TEXT PROVIDED:

The title, from the beginning, was the obvious guide to the inevitable: "Breaking Bad" is about a good guy gone bad.
Just how bad he's gone has been a bit of shock, and the ending to this past Sunday's show took things to an even more heinous level.
As critical TV show darlings go, "Breaking Bad" has been one crazy ride over its five seasons, never lacking in jarring, jaw-dropping, oh-no-they-didn't! moments.
Indeed, the show has found me turning my head from this or that sight from its outset. So much so that I've missed a few episodes over the years, unable to muster the energy to watch ("the twins" creeped me out big time, I have to admit).
But this past episode's final scene was the most difficult to date.
Yes, the literal face-off with Gus Fring to end season four was shocking in its visual. And we've seen plenty of characters killed off in a variety of chilling ways. But the casual killing of a child who innocently witnessed Walt's crazy-tense train heist took this already dark series to an entirely black place.
Yes, Walt mild-mannered chemistry teacher-turned-meth-kingpin has lost his humanity, we know that. And the writers, audacious to go there at all, did put the child killing in the sole hands of an otherwise throwaway character.
But it's still a dangerously alienating place for a TV series to go.

(Stored data)
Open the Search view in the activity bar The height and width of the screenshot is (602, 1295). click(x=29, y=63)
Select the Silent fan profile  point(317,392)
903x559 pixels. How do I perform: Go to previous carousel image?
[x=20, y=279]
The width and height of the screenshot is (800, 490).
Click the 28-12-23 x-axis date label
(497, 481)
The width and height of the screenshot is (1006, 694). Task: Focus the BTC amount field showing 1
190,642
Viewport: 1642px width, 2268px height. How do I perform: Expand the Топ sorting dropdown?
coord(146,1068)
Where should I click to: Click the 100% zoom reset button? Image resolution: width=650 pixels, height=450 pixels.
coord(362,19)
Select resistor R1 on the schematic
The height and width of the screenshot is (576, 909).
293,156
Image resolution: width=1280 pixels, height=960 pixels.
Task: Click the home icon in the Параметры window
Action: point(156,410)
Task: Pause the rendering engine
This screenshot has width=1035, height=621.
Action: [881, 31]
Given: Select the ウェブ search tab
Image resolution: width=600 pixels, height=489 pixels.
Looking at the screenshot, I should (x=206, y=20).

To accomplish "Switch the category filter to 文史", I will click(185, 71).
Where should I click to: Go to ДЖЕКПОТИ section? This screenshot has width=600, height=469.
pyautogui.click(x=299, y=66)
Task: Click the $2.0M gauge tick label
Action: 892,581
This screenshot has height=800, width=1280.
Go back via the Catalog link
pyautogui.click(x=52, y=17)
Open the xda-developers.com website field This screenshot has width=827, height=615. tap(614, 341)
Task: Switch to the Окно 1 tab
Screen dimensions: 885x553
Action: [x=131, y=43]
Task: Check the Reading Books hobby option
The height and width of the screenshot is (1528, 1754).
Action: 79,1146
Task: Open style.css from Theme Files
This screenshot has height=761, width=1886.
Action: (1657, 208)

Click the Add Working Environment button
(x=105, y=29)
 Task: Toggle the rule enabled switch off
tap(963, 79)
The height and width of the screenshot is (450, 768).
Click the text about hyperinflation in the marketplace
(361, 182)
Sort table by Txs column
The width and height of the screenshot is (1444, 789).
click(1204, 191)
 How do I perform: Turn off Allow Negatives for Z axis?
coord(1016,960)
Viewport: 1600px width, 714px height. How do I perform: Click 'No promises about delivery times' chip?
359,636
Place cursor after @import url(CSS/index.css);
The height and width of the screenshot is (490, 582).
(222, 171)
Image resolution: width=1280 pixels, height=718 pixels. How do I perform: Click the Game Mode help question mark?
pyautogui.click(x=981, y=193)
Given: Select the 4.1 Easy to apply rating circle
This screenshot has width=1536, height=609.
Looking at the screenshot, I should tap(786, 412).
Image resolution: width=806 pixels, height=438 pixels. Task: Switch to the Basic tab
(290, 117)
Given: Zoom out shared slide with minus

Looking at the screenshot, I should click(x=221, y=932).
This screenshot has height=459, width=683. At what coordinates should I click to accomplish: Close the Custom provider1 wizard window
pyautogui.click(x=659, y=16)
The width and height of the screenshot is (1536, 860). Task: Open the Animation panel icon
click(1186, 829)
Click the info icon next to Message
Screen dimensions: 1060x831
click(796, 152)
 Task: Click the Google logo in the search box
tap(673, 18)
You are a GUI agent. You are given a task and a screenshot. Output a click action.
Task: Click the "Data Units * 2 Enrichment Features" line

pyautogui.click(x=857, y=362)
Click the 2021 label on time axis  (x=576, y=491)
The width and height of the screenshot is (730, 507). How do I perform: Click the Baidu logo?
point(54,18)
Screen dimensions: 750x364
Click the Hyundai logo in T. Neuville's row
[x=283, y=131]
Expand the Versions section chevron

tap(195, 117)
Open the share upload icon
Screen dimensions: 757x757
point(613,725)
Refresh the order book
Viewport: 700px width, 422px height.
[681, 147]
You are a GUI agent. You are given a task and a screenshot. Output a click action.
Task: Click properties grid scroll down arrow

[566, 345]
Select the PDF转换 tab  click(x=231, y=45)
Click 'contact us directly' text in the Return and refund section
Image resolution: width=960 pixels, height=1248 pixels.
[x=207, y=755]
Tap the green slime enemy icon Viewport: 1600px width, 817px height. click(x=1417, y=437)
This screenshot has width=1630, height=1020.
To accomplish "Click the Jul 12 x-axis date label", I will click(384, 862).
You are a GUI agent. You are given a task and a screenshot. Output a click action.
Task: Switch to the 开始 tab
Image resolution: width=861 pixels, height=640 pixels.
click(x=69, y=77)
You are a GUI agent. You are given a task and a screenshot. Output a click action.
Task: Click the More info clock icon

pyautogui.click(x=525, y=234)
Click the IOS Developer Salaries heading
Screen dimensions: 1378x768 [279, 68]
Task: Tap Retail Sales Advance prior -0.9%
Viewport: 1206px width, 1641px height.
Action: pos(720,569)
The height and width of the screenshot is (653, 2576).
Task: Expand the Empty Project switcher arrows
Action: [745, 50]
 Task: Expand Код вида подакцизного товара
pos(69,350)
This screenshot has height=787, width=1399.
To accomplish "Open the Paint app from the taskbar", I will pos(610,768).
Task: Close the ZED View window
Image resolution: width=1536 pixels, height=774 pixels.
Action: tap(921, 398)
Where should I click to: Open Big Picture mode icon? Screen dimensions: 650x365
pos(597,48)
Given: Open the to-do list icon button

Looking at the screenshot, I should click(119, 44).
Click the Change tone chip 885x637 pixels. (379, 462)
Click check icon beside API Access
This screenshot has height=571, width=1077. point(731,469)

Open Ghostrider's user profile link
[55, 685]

WHAT YOU WILL DO: Reproduce word for word the passage of the "Breaking Bad" commentary above that opens with the words containing "The title, from" and closes with "have to admit).".

EXERCISE SOLUTION:
The title, from the beginning, was the obvious guide to the inevitable: "Breaking Bad" is about a good guy gone bad.
Just how bad he's gone has been a bit of shock, and the ending to this past Sunday's show took things to an even more heinous level.
As critical TV show darlings go, "Breaking Bad" has been one crazy ride over its five seasons, never lacking in jarring, jaw-dropping, oh-no-they-didn't! moments.
Indeed, the show has found me turning my head from this or that sight from its outset. So much so that I've missed a few episodes over the years, unable to muster the energy to watch ("the twins" creeped me out big time, I have to admit).